Faktanya, pada tahun 1967, Dayan menetapkan status quo tanpa kewenangan pemerintah, katanya.

Sejak tahun 1967, undang-undang, tindakan pengadilan, dan pernyataan pemerintah Israel menciptakan kerangka kerja untuk status quo ini.

Meskipun tidak ada hukum Israel yang melarang orang Yahudi untuk salat di Al-Aqsa, Mahkamah Agung Israel memutuskan bahwa larangan tersebut dibenarkan untuk menjaga perdamaian, jelas Berkovits.

Bagi banyak orang Israel, hal ini pun dianggap “murah hati”, mengingat kemenangan mereka dalam perang tahun 1967.

Perubahan pada status quo

Antara tahun 1967 dan 2000, non-Muslim dapat membeli tiket dari Wakaf untuk mengunjungi Al-Aqsa sebagai wisatawan.

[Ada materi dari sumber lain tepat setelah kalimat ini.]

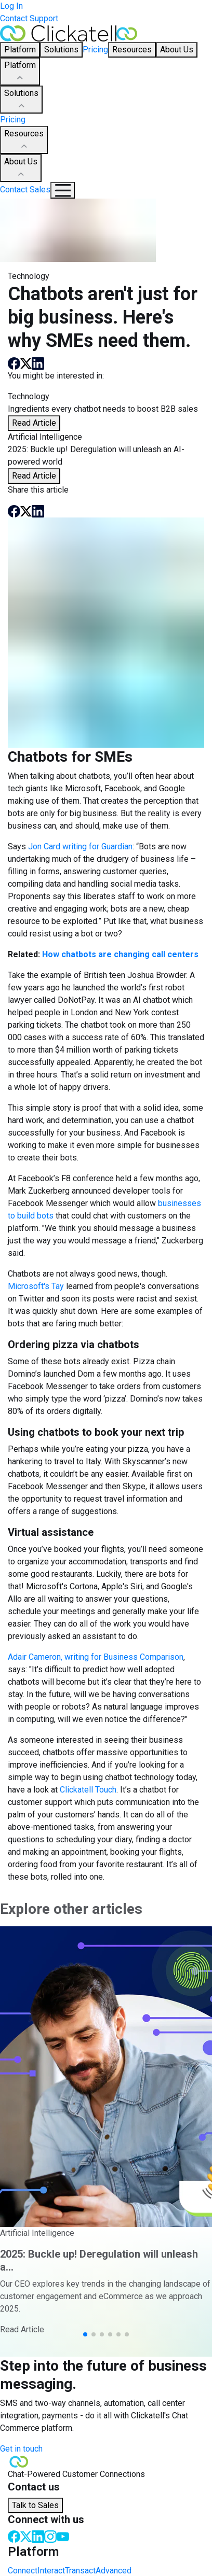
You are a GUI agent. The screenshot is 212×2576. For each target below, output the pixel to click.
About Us (20, 168)
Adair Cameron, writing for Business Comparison (95, 1657)
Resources (24, 140)
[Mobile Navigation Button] (62, 190)
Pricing (95, 49)
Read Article (34, 423)
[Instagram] (50, 2536)
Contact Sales (25, 189)
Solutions (21, 100)
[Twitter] (26, 2536)
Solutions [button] (61, 49)
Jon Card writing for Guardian (79, 846)
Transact (80, 2570)
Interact (51, 2570)
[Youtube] (63, 2536)
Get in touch (21, 2449)
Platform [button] (20, 49)
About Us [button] (176, 49)
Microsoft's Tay (36, 1286)
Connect (22, 2570)
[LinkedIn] (38, 2536)
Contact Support (29, 18)
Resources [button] (132, 49)
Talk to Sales (35, 2505)
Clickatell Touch (87, 1790)
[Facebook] (14, 2536)
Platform (20, 72)
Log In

Namun, setelah Intifadhah (pemberontakan) kedua Palestina pecah pada tahun 2000, setelah kunjungan kontroversial mantan Perdana Menteri Israel Ariel Sharon ke Al-Aqsa, Wakaf menutup situs tersebut untuk pengunjung.

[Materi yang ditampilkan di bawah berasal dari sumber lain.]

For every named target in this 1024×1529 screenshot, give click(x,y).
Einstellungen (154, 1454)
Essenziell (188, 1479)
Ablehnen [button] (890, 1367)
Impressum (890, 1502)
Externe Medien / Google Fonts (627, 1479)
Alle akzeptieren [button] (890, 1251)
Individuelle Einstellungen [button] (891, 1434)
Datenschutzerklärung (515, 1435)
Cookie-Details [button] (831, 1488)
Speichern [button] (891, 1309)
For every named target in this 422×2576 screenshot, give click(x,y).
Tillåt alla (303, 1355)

Situs ini tetap ditutup untuk pengunjung hingga tahun 2003, ketika Israel memaksa Wakaf untuk menyetujui masuknya non-Muslim.

Sejak itu, pengunjung non-Muslim dibatasi oleh polisi Israel pada jam dan hari tertentu.

Menurut Hasson, Wakaf tidak mengakui pengunjung tersebut, dan menganggap mereka “penyusup”.

Pasukan keamanan Israel memindahkan jemaah Muslim Palestina yang duduk di halaman kompleks masjid Al-Aqsa di Yerusalem, pada 5 April 2023 dini hari selama bulan suci Ramadhan. (AFP/AHMAD GHARABLI)

Baca juga: Israel Desak Sekjen PBB Mundur Imbas Komentar soal Hamas

Pada tahun 2015, perjanjian empat arah antara Israel, Palestina, Yordania dan Amerika Serikat menegaskan kembali status quo tahun 1967.

Sebagai bagian dari perjanjian tersebut, pemimpin Israel Benjamin Netanyahu menegaskan kembali komitmen negaranya terhadap status quo.

Meskipun status quo versi tahun 1967 masih hanya sekedar basa-basi hingga saat ini, Zabarqa mengatakan: “Ini adalah upaya untuk menyesatkan opini publik internasional.”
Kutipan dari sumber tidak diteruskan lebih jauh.